Atino a acercarme y decirle buenos días. Percibo cierta sorpresa en su mirada y, entonces, descubro la cicatriz en su mejilla derecha. Siento que una inmediata palidez invade mi rostro y apenas alcanzo a ahogar una exclamación de sorpresa. “¡Don Raúl es usted, no puede ser!” estoy a punto de gritar. Pero la voz no sale de mi garganta. Siento el impulso de sentarme a su lado en ese sucio cordón. De preguntarle que le pasó. De hacerle compañía mientras come y, al mismo tiempo, de pedirle perdón. Perdón por mi cómodo olvido. Por no haber, al menos intentado, evitarle tanto maltrato.

Pero, como tantas iniciativas que nos asustan, opto por continuar por mi sendero sin rumbo.

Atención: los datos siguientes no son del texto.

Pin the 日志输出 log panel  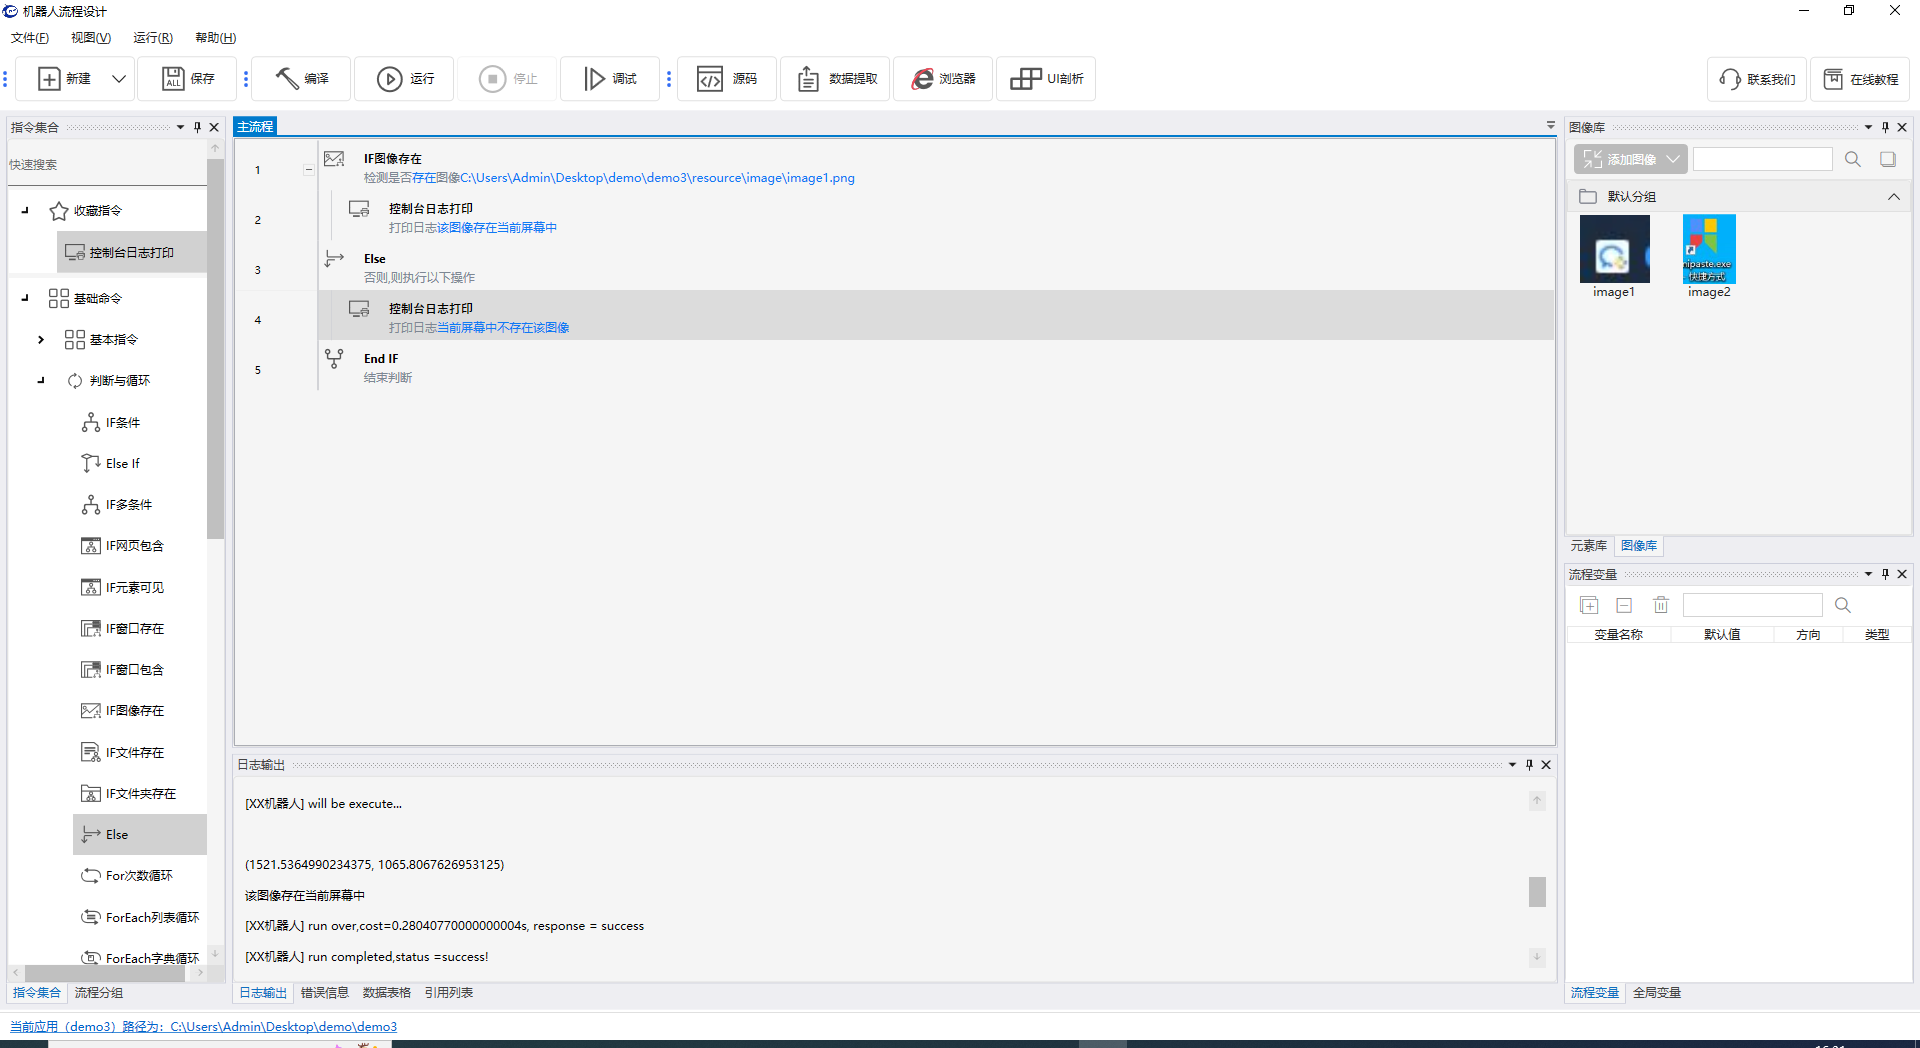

Claro que no puedo escapar de esa tormenta interna que se empeña en atacarme con preguntas. ¿Llegó a reconocerme? ¿Por qué no traté de hablarle y hacerle compañía? ¿Fue por temor a que se sintiera humillado? ¿O tuve miedo de no saber que decirle?

A pesar de ese desasosiego no puedo evitar la comparación entre mi malestar de todos estos días, ante mi confortable encierro, con este drama que se presenta, para tanta gente, a pocas cuadras de mi casa. Entonces tomo conciencia de que mi molesto barbijo se va humedeciendo, cada vez más, alimentado por unas irreprimibles lágrimas de impotencia.